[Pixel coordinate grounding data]

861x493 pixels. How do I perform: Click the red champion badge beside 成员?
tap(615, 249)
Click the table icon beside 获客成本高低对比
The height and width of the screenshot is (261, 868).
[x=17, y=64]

**TRY IT:**
All of the records above are to be returned exactly as they stand.

**RESPONSE TO THIS TASK:**
861x493 pixels. How do I perform: Click the red champion badge beside 成员?
tap(615, 249)
Click the table icon beside 获客成本高低对比
The height and width of the screenshot is (261, 868).
[x=17, y=64]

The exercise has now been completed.